Os gastos sociais nos EUA foram de 19,8% do PIB em 2024, de acordo com a Organização para a Cooperação e Desenvolvimento Económico. Em França, o valor foi de 30,6%, em comparação com 27,9% na Alemanha e 27,6% em Itália. Essa contribuição aumenta à medida que a população envelhece. Estas colunas documentaram recentemente a intensificação dos problemas de direitos herdados em França e na Alemanha.

O argumento explica muito sobre o que a Europa representa na Europa. Os principais países exigem uma protecção fiscal única, razão pela qual as receitas do governo atingem 47% do PIB em França, 41% em Itália e 43% em Itália, mas na União Europeia são 41% na União Europeia, o que parece ser um nível de imposto para a inovação e o empreendedorismo. Muitos estados de abundância também funcionam, o que explica em parte porque é que as luzes do trabalho da Europa estão esclerotizadas.

Entretanto, os governos europeus estão a gastar excessivamente e a endividar-se excessivamente e a lutar para gastar na defesa. Portanto, a falta de formação de conspiração dos acontecimentos na Ucrânia, constrangendo líderes e eleitores, e a expansão do sentimento de tédio causado pela crise económica.

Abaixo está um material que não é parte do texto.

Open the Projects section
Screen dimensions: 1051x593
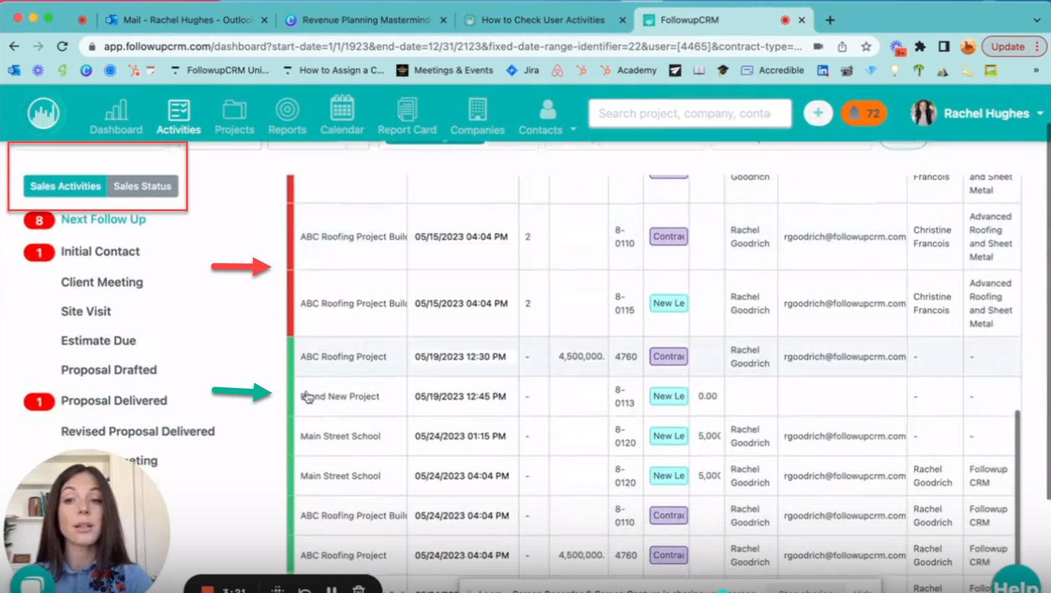tap(234, 116)
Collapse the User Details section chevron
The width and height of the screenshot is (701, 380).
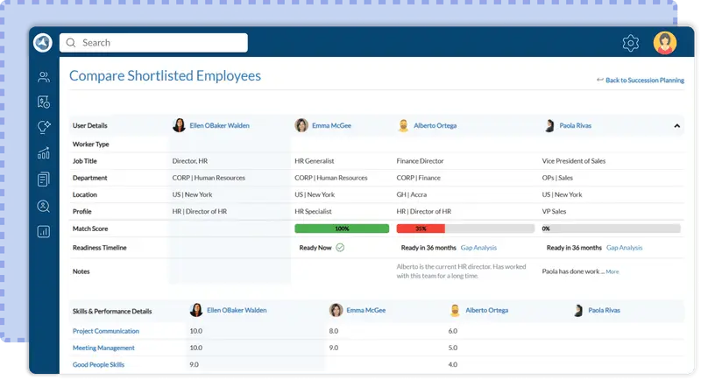click(x=676, y=126)
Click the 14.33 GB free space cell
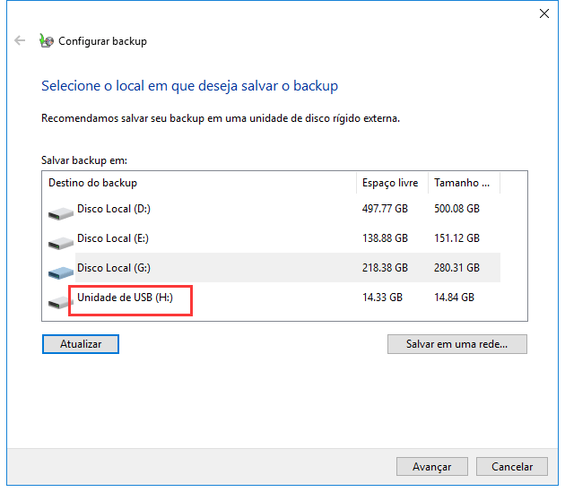This screenshot has width=565, height=492. click(x=382, y=298)
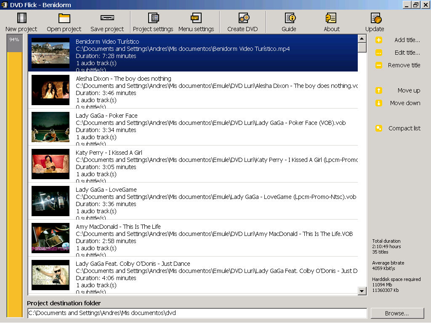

A questão é por que é hábil. Trump e os Ministérios do Stress e da Cultura Expressa concentram-se mais nestes factos financeiros e económicos. Talvez porque Trump não queira reformar o Estado americano. Jinn fala muitas vezes como se quisesse expandir o papel do governo, como se quisesse restaurar os controlos da segurança social e a burocracia.

A recuperação é difícil. Os imigrantes e as dez decisões culturais europeias são mais fáceis de seguir. Especialmente quando os EUA estão num caminho semelhante, embora mais lento, rumo à esclerose social.

A migração é um problema administrável agora que a Europa está a lidar com ele. Washington também pode ter uma influência positiva na Europa, como exemplificado pelas políticas de Reagan na década de 1980. A exigência de Trump de gastos com defesa exige esforços de assistência social que beneficiem a todos.

Mas uma dificuldade da retórica Trump-Vance é que ela poderá piorar os problemas da Europa. A informação política interna que pretendem ter na Europa, como a Alternativa para a Alemanha (AFD) ou o Partido da Reforma Nacional, é antieconómica, antiamericana e antiamericana. Esta não é a forma de amar ou de se preocupar com o renascimento da Europa.